The Coming Mental-Health Crisis

Congress must rethink the American approach to mental-health care during the pandemic.

An illustration of an American flag with heads replacing the stars
Shutterstock / The Atlantic

Even before the COVID-19 crisis, America’s infrastructure for mental-health and addiction services was fragmented, overburdened, and underfunded. The coronavirus has put far more stress on that broken system. So far, Congress has failed to shore it up. That oversight will prove harmful to patients and their families and costly to insurers and taxpayers. Mental-health disorders were already at the top of the list of the most costly conditions in American health care even before COVID-19.

The organizations that provide behavioral-health services face their greatest economic challenge in memory. As an online survey of 880 such organizations recently found, the pandemic is forcing practices to reduce services, provide care to patients without sufficient protective equipment, lay off and furlough employees, and risk closure within months. For people with serious mental illness who are trying to get treatment or access their medications, the doors of many community mental-health centers are closed. For those with both mental illness and COVID-19, including a large number who are homeless, no care is available, and they are at risk of exposing others.

Congress must do much more to help mental-health providers adapt.

First, lawmakers should provide explicit financial support for mental-health and addiction clinicians to provide meaningful, timely, and convenient care. Any enhanced funding to Medicaid programs or hospitals should explicitly include an allocation for mental-health resources, including prioritization for programs that integrate mental-health resources in emergency rooms and other hospital wards.

Second, the pandemic is a prime opportunity to rethink the American approach to mental-health care in its entirety—to adopt a new vision and create an integrated system of services that reaches into settings as varied as primary care, our schools, our prisons, our workplaces, and our homes. Such a system will require substantial investment.

Yet better mental-health services have not been a priority during the current pandemic. The CARES Act, the $2 trillion relief bill that flew through Congress, included a paltry $425 million for the Substance Abuse and Mental Health Services Administration. That investment is welcome, but it also underscores the dearth of official interest in this vital area. For reference, $425 million is less than 1 percent of the total amount invested in the airline industry and an even smaller fraction of the $185 billion dedicated to health-care providers as a whole. Crises offer policy makers a chance to take a fresh look at the nation’s problems. But Congress is failing to capitalize on the mental-health crisis in any meaningful way.

Recent data from the Kaiser Family Foundation illustrate the need for both a short- and long-term strategy for better mental- and behavioral-health care.

When asked if worry or stress related to the coronavirus had hurt their mental health, four in 10 in the Kaiser survey reported that worry or stress had led to sleep problems. Others reported that the coronavirus had caused them to experience a variety of health-related ills, such as frequent headaches or stomachaches and increased alcohol or drug use. If these problems are not addressed now, they may fester and worsen in the future.

The challenge is daunting—and not just for those who already face mental-health and substance-abuse issues and those at risk because of the changes in their life caused by the pandemic. The people crucial to fighting the coronavirus are vulnerable as well. Most telling in this latest round of survey data is the impact that COVID-19 is having on essential workers, including health-care personnel. Two-thirds of those surveyed who live in a home with a health-care worker reported that the worry or stress from the virus had caused them to experience at least one adverse effect on their mental health or well-being sometime over the past two months.
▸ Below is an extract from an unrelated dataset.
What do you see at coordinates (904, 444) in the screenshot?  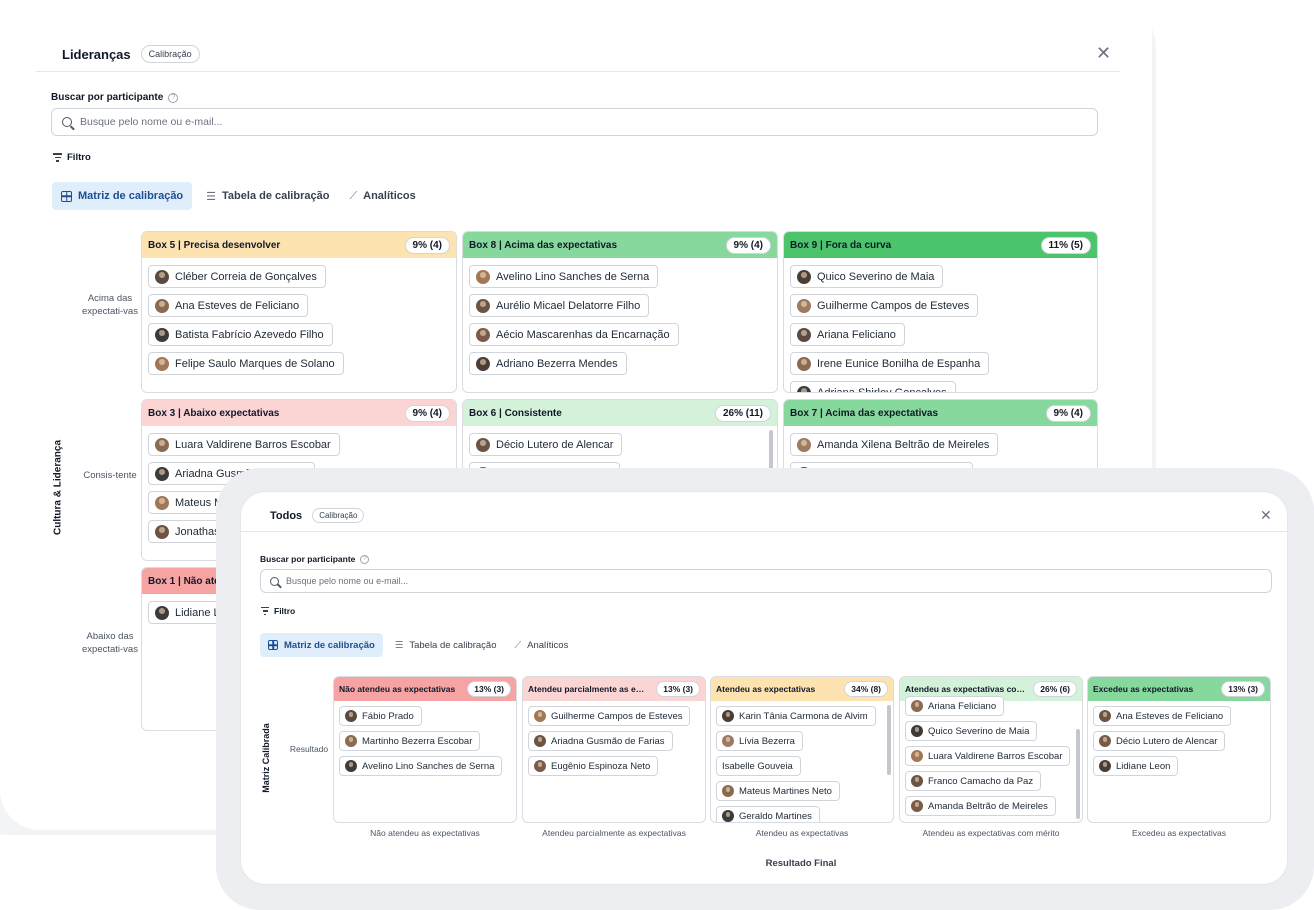 I see `participant-name: Amanda Xilena Beltrão de Meireles` at bounding box center [904, 444].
Recent suicides and increased calls to crisis lines dedicated to health professionals and other essential workers underscore the size of the unaddressed problem.
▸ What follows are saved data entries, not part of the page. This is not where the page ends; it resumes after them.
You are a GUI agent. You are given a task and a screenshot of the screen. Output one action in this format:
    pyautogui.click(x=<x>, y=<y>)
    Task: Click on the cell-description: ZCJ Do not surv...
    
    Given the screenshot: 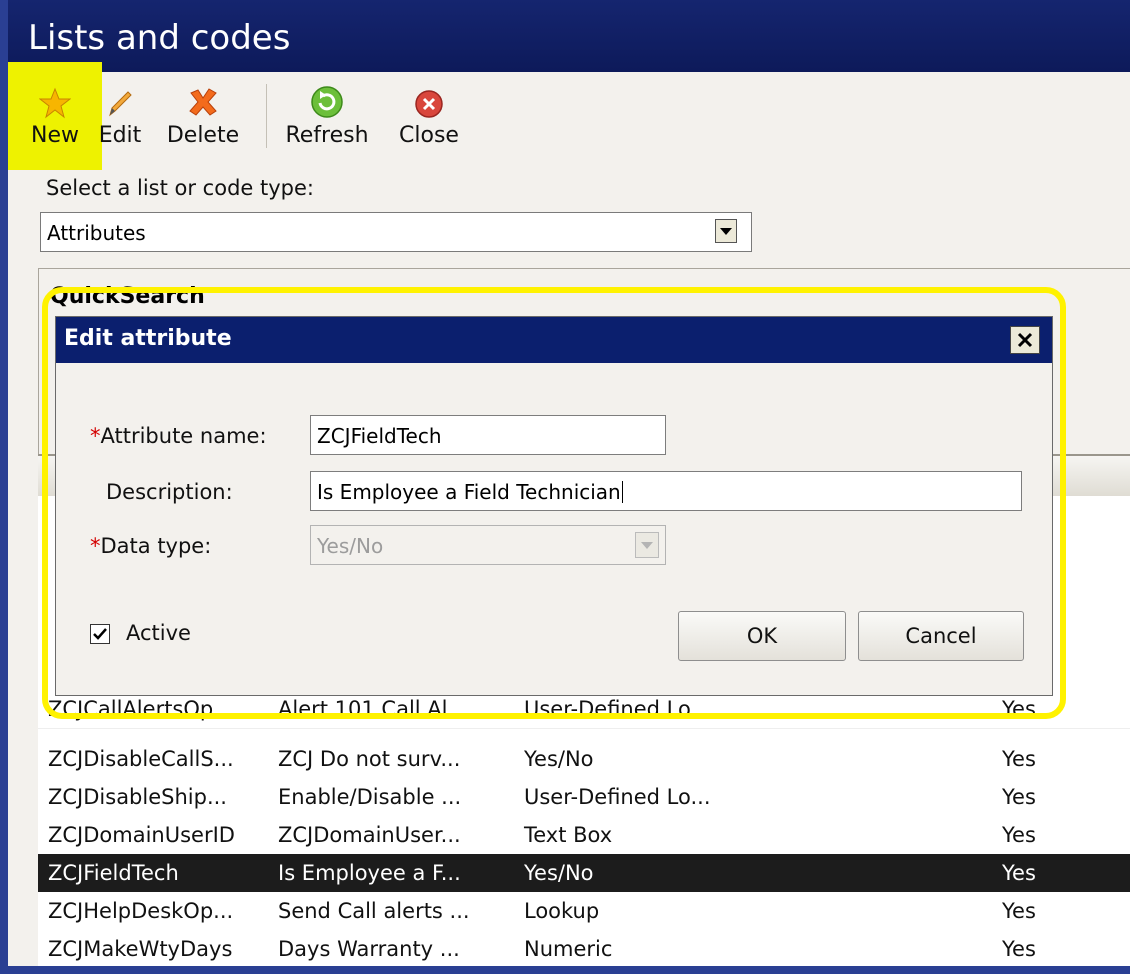 What is the action you would take?
    pyautogui.click(x=370, y=759)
That problem will not solve itself. And the longer the crisis continues, the greater the danger to Americans’ emotional well-being. “After infections begin ebbing, a secondary pandemic of mental-health problems will follow,” The Atlantic’s Ed Yong recently wrote. “At a moment of profound dread and uncertainty, people are being cut off from soothing human contact.”

The coronavirus has laid bare the failings of American health care and public health. Without immediate action, it will do the same to America’s fragile mental-health system. Investment in that system will pay off, not just in terms of lives saved and bettered, but in monetary savings as well. The demands for money to ease economic, medical, and social problems will accelerate when the coronavirus pandemic ebbs. The United States cannot allow the needs of mental health to be pushed aside by other priorities. If that happens, the price we will pay as a society will be fearsome.